Precise control over polymer molecular architecture is critical for the development of advanced functional materials with tailored properties. Reversible Deactivation Radical Polymerization (RDRP) techniques enable the synthesis of well-defined polymers under mild and scalable conditions, making them highly suitable for industrial applications. Among these methods, Cu(0)-mediated polymerization stands out for its use of a reusable copper-wire catalyst, low transition-metal concentrations, and ambient temperature operation. These features significantly reduce purification costs, energy consumption, and environmental impact, aligning with the principles of green chemistry.

Notably, the polymerization of methyl methacrylate (MMA) proceeds efficiently in Cyrene®, a bio-based, non-toxic solvent derived from cellulose, making it a promising alternative to conventional organic solvents. High levels of monomer conversion and polydispersity indices below 1.5 were achieved under ambient conditions, confirming the system’s efficiency.
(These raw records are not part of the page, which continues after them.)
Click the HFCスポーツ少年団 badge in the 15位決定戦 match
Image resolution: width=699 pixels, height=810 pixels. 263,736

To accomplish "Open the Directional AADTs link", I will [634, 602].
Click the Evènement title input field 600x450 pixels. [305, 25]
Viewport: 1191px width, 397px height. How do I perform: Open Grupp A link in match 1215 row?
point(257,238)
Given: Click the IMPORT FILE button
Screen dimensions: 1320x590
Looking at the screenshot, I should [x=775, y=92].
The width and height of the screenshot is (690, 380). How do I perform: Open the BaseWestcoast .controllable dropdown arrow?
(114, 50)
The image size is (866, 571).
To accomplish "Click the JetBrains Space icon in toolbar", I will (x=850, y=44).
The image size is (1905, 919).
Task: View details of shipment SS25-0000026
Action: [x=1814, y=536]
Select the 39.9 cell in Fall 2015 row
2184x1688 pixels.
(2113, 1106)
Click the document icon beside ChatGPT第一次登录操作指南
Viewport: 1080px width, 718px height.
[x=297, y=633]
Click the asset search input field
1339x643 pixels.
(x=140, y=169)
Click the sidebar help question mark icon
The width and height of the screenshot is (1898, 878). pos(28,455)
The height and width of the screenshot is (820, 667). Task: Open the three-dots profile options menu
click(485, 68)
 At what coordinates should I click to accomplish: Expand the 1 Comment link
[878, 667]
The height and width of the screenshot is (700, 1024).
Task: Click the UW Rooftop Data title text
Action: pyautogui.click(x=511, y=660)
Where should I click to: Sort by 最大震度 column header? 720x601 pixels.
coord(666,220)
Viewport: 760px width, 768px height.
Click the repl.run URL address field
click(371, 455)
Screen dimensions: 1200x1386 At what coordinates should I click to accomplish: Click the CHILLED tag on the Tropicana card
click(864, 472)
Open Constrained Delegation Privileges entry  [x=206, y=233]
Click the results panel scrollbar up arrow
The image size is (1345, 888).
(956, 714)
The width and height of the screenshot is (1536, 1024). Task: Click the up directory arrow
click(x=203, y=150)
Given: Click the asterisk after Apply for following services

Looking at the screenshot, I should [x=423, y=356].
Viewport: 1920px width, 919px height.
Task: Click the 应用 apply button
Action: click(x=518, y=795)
In this study, we investigated the Cu(0)-mediated polymerization of MMA in Cyrene®, focusing on the estimation of kinetic parameters based on experimental data generated in our laboratory. A mathematical model was developed using the well-established method of moments, allowing for simulation of the polymerization kinetics. The model showed strong agreement with experimental results, supporting its predictive capability.

This work contributes to the development of more sustainable polymer-manufacturing strategies and demonstrates the value of kinetic modeling as a tool for guiding the process optimization and industrial-scale implementation of green polymerization techniques.